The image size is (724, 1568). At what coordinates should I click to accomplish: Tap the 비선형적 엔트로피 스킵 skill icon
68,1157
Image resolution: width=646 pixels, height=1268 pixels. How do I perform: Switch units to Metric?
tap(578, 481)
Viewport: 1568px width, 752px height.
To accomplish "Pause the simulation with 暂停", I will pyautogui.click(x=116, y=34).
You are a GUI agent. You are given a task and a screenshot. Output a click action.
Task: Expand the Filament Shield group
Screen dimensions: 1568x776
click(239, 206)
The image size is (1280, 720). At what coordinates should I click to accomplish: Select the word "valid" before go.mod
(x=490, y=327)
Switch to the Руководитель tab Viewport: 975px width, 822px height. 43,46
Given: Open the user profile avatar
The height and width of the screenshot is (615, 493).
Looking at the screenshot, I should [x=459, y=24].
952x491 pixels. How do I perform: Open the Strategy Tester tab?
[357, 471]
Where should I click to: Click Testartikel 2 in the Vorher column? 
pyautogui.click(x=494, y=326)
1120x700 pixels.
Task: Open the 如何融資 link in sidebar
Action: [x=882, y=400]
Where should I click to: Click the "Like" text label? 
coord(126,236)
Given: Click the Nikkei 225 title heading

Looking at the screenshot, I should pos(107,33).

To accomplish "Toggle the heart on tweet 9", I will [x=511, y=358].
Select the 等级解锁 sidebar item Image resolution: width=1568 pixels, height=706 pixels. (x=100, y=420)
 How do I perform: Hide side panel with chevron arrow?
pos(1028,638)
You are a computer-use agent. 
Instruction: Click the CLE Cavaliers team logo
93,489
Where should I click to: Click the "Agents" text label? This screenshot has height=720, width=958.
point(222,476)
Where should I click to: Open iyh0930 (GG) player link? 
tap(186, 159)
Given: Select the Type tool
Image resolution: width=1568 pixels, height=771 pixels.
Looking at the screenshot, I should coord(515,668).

Assignment:
Please return, exactly as written, the line containing "Where should I click to: Click Testartikel" and every line after it through the end of the records above, and nothing else.

Written answer:
Where should I click to: Click Testartikel 2 in the Vorher column? 
pyautogui.click(x=494, y=326)
1120x700 pixels.
Task: Open the 如何融資 link in sidebar
Action: [x=882, y=400]
Where should I click to: Click the "Like" text label? 
coord(126,236)
Given: Click the Nikkei 225 title heading

Looking at the screenshot, I should pos(107,33).

To accomplish "Toggle the heart on tweet 9", I will [x=511, y=358].
Select the 等级解锁 sidebar item Image resolution: width=1568 pixels, height=706 pixels. (x=100, y=420)
 How do I perform: Hide side panel with chevron arrow?
pos(1028,638)
You are a computer-use agent. 
Instruction: Click the CLE Cavaliers team logo
93,489
Where should I click to: Click the "Agents" text label? This screenshot has height=720, width=958.
point(222,476)
Where should I click to: Open iyh0930 (GG) player link? 
tap(186, 159)
Given: Select the Type tool
Image resolution: width=1568 pixels, height=771 pixels.
Looking at the screenshot, I should coord(515,668).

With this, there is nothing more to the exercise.